What the exercise asks:
Look through the entries below and report how many lines hold the string "Agentur". Only the number is wanted.
[Data for this exercise Boundary: Start]
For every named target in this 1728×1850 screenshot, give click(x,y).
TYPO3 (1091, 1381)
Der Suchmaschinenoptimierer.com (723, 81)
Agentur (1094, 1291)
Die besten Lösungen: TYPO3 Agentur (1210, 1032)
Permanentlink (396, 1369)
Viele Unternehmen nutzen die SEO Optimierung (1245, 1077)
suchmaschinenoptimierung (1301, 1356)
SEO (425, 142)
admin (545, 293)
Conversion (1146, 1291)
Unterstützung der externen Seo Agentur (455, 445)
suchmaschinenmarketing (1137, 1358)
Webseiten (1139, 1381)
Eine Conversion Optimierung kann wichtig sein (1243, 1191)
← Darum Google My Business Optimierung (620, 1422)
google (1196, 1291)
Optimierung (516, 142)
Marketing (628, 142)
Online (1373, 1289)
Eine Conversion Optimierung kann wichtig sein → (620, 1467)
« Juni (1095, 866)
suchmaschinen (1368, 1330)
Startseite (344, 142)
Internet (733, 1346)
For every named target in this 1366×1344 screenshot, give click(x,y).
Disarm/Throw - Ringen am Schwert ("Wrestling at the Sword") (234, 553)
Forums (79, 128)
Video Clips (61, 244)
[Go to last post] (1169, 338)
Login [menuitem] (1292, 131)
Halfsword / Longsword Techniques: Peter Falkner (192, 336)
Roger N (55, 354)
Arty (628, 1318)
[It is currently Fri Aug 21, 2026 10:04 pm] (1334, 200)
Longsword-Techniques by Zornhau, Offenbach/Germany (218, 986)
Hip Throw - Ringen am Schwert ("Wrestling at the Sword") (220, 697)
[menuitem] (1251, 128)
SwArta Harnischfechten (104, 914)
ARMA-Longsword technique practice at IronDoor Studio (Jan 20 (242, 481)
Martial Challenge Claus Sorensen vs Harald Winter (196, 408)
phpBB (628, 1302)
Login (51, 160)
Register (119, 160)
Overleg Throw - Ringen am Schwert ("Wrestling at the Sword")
[Data for this exercise Boundary: End]
Solution to this problem:
3